- **Assignment**: Work out how many lines in the data that follows contain "Cancel". Write nothing but the number.

[[ Information shown, beginning ]]

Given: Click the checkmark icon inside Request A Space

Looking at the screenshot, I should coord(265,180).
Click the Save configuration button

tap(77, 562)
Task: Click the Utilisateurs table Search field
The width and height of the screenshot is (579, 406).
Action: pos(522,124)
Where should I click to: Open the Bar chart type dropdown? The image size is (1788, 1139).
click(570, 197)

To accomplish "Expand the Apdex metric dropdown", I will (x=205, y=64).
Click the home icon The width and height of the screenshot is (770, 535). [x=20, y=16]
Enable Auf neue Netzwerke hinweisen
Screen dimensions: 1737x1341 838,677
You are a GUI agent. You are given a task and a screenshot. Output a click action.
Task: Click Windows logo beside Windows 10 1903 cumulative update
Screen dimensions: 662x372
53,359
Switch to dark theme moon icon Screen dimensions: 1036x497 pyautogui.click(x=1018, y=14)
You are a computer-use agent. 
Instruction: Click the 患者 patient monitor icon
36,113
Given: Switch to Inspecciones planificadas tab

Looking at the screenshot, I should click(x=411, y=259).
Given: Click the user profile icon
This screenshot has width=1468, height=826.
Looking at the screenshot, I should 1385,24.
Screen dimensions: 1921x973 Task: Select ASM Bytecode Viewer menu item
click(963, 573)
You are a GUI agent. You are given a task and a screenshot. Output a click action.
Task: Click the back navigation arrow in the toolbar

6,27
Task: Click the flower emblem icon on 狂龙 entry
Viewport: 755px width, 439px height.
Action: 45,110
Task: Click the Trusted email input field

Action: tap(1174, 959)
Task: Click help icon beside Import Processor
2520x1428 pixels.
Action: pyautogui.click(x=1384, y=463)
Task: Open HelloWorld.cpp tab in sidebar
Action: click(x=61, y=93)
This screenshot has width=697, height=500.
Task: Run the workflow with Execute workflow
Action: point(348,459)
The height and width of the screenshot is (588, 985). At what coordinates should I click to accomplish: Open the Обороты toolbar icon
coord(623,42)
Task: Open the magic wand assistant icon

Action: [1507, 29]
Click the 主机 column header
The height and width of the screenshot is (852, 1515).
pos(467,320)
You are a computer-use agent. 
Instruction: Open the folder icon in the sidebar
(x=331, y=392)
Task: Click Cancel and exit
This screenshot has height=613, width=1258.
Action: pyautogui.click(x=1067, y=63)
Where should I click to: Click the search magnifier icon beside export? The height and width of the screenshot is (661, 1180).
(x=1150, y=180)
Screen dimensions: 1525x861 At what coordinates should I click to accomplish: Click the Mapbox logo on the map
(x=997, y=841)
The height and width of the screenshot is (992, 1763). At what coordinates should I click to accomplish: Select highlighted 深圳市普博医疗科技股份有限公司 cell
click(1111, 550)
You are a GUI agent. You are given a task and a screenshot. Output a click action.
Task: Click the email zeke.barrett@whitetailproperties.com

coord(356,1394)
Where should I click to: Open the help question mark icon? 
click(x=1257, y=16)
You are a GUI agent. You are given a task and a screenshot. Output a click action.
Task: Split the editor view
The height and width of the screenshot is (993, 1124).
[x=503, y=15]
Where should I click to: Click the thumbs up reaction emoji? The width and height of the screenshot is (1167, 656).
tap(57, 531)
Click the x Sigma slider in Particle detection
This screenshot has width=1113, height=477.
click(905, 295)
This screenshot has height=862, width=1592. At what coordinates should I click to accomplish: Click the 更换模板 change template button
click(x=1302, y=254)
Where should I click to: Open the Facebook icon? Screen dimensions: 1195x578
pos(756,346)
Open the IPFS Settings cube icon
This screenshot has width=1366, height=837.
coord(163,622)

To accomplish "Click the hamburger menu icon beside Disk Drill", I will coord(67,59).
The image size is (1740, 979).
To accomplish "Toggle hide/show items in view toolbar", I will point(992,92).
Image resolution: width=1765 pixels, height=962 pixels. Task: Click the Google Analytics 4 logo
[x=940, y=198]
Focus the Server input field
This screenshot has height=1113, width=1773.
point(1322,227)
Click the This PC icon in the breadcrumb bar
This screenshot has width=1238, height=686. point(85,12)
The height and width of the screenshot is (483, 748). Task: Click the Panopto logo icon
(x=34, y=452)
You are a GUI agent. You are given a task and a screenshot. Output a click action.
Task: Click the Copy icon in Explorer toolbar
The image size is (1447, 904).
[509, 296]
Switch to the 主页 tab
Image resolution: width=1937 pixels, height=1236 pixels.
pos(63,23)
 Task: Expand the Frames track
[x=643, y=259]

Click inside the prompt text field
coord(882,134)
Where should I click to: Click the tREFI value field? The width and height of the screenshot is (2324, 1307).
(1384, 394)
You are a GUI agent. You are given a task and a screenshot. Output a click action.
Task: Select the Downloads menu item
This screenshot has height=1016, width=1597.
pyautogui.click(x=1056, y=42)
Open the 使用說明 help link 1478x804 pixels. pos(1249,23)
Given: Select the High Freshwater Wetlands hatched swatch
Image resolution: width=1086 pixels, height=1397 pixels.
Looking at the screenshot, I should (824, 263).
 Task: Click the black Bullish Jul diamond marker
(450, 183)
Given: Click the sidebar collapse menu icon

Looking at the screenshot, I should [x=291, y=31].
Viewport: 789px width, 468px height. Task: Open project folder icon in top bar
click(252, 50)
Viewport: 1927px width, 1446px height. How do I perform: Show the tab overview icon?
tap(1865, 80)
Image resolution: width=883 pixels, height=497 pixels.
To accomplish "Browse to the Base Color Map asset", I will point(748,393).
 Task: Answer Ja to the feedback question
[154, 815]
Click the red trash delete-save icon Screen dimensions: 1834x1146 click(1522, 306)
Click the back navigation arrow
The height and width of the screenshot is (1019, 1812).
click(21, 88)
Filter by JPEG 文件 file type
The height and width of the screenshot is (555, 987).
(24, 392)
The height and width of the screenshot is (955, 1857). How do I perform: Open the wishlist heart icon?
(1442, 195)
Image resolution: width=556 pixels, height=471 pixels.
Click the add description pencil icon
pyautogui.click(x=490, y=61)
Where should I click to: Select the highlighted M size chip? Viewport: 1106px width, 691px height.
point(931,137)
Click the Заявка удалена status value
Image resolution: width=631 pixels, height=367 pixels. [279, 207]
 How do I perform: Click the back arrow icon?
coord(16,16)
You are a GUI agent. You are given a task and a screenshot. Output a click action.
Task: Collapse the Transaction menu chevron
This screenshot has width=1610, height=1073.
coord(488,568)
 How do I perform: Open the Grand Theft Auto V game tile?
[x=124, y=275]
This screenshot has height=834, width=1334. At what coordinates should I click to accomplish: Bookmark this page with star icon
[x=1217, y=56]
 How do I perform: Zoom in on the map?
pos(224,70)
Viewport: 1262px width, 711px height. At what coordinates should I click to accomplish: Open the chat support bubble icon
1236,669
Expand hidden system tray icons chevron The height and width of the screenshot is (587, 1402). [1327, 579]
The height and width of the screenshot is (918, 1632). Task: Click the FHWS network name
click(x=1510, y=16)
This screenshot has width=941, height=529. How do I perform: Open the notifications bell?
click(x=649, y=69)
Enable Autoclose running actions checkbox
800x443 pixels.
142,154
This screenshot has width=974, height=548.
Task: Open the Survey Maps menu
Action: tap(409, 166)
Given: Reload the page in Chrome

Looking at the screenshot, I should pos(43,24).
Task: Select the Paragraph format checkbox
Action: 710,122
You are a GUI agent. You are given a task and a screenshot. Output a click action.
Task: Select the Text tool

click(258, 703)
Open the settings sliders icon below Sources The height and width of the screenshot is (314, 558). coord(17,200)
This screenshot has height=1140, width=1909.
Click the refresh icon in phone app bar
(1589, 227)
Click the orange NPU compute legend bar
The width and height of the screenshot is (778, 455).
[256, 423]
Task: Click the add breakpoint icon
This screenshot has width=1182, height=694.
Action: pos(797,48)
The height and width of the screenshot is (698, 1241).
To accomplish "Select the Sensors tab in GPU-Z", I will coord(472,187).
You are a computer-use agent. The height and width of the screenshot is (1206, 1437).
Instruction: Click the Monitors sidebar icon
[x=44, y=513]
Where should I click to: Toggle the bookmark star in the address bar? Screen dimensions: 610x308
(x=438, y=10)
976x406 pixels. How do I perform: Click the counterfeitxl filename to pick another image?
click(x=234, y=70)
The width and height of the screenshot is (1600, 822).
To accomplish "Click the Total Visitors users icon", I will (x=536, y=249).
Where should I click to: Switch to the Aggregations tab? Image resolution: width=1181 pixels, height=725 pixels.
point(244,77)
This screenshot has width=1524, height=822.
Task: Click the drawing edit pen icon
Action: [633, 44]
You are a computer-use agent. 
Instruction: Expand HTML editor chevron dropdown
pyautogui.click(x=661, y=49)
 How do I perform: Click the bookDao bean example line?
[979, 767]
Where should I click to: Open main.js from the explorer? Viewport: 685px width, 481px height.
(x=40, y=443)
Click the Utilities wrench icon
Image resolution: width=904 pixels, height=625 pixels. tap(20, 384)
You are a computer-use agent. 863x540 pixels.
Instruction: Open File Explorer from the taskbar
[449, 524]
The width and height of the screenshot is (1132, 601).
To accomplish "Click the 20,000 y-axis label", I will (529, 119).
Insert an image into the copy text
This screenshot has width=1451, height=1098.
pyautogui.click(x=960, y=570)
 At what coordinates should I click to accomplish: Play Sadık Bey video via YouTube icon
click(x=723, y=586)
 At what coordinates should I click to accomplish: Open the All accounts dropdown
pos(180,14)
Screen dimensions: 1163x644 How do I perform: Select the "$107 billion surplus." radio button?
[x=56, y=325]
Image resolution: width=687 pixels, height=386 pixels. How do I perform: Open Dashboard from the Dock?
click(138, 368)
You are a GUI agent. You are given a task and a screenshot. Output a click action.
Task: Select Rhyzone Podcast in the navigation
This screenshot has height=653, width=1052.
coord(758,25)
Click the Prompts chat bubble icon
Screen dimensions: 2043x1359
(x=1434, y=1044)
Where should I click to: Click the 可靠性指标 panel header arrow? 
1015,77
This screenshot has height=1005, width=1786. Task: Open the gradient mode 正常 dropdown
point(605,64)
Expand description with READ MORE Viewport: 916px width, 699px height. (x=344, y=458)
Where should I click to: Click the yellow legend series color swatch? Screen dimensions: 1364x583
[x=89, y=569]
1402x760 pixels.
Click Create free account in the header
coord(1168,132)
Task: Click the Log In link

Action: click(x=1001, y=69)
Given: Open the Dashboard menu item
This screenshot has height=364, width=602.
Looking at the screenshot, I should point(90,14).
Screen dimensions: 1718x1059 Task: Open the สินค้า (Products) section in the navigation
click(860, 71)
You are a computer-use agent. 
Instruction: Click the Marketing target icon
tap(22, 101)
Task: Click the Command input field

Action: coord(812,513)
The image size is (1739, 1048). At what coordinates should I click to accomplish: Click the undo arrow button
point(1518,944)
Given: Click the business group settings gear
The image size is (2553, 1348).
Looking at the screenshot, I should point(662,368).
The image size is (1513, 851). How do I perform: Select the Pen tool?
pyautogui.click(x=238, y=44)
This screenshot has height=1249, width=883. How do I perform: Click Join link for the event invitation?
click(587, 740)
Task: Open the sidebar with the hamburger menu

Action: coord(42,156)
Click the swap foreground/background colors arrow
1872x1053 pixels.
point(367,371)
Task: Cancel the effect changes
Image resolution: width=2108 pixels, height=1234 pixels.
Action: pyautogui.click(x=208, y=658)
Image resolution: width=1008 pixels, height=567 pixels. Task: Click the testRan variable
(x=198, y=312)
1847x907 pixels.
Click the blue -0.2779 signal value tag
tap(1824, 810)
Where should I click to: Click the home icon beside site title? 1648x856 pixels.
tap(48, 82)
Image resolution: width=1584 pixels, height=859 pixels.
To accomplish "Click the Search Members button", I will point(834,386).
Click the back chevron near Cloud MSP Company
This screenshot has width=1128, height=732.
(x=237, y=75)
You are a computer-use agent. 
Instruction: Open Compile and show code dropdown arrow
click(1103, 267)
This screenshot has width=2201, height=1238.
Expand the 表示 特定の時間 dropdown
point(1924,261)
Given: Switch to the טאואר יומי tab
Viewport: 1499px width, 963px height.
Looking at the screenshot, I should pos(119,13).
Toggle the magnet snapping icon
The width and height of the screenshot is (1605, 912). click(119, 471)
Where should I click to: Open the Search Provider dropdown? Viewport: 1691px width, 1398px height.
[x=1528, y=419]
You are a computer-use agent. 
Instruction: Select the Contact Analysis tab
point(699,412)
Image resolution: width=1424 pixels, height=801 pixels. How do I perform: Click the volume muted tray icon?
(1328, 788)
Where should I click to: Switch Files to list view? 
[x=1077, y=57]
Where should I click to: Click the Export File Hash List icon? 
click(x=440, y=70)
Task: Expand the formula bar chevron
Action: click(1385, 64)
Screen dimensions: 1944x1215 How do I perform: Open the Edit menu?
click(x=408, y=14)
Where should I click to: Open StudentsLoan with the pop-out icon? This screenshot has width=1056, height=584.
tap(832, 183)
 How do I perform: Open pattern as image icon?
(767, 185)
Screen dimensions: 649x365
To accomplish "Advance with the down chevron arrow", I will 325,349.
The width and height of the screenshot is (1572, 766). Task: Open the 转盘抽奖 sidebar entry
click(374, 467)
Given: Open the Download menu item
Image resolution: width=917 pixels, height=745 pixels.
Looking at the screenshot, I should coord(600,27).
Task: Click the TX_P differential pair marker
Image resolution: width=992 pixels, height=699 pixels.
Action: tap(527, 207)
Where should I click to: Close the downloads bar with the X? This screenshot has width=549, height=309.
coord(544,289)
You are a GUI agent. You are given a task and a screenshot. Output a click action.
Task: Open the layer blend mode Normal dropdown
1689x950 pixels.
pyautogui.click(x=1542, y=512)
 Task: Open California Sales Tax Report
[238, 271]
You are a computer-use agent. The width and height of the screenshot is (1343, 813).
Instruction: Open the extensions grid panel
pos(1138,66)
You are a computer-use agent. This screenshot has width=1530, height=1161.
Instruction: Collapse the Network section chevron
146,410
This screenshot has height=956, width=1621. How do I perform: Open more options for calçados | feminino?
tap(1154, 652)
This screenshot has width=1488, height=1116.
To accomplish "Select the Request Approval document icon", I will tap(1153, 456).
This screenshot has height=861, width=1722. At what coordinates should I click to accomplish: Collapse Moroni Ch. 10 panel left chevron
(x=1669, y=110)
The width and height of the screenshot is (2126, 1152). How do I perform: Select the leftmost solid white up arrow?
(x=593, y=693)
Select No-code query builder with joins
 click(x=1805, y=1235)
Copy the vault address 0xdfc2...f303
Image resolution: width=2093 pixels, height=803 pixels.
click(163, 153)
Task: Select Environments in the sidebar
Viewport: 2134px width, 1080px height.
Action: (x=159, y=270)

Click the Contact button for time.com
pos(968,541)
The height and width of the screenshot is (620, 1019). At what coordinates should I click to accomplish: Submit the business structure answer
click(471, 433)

[[ Information shown, end ]]

- **Your solution**: 2